Lehron ke Rajhans






January 2008, at Padatik Little Theatre 2, Kolkata, Invited to Bharangam 2009 (NSD Main Festival) at Bahumukh – NSD, New Delhi


Lehron ke Rajhans (1963) is inspired by the Sanskrit epic poem Saundarananda by Asvaghosa.

Set in Kapilavastu, it is the story of the Buddha’s step-brother Nand and his spouse Sundari. Nand seeks self-fulfillment and hovers between the ascetic renouncement preached by the Buddha and the earthly beauty of the self-willed Sundari.

On the day of Buddha’s return, his wife Yashodhara has also decided to join the Bhikshunis. At the same time, Sundari is holding a ‘Kamotsav’. She is humiliated because none of the guests attend.

The play presents the ensuing conflict between Nand and Sundari.

Director’s note

 The relationship between man and woman, particularly it’s essential conflict has been central to the plays of Mohan Rakesh. It was romantic in Ashadh ka Ek Din which was retained in the original version of Lehron ke Rajhans developing into the confrontation in this revised version. This culminated into a conflict of many levels and many forms in Adhey Adhurey

Lehron Ke Rajhans was revised during my rehearsal of the play in 1966. During the rehearsal we had no idea of the direction the play will ultimately take. We were proceeding on the basis of our impression from the original version, which in hindsight appears to be so grotesque, though the play had been staged – the approach was on the impression of the original version. At that time I had an idea I shall direct the play again after a few years. I am happy to do it again, even after 41 years.
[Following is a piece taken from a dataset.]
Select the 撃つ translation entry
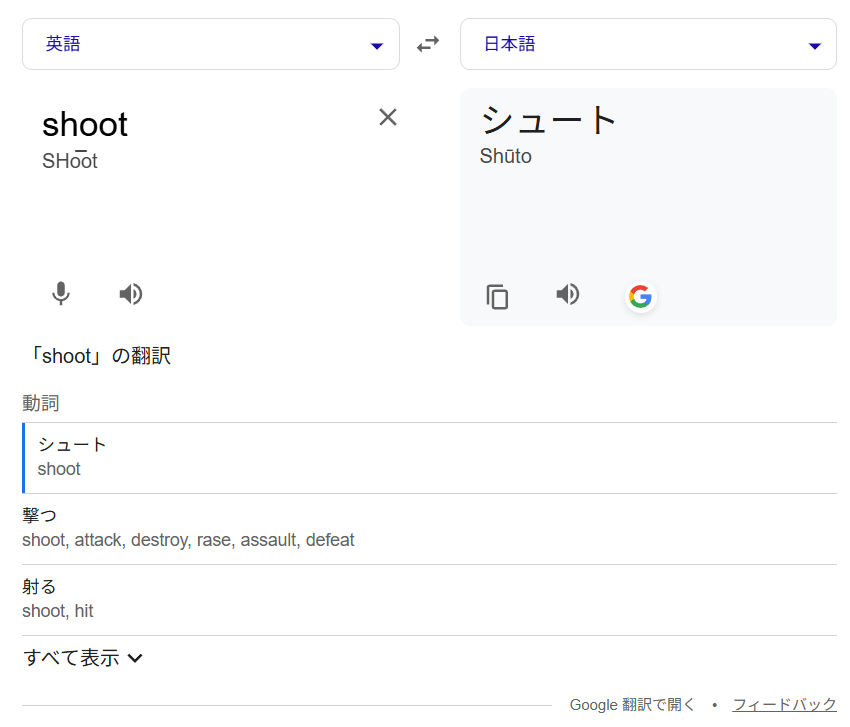Screen dimensions: 850x727 click(40, 516)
I now perceive the relationship between Nand and Sundari as one between an elderly man and a young woman. Nand is very indulgent towards her. He is deeply distressed by the challenge she poses to Buddha by holding ‘Kamotsav’– the festival of desire on the first day he returns to the city after attaining Nirvana. But Nand does not interfere, rather tries to save her from getting hurt by her abject failure. Sundari is a very proud woman. She represents all that is beautiful and desirable while Buddha stands for renunciation and negation of desire. The conflict of Nand, which is essentially the conflict of a man between these two forces, becomes a counter point to the essential conflict between a man and a woman.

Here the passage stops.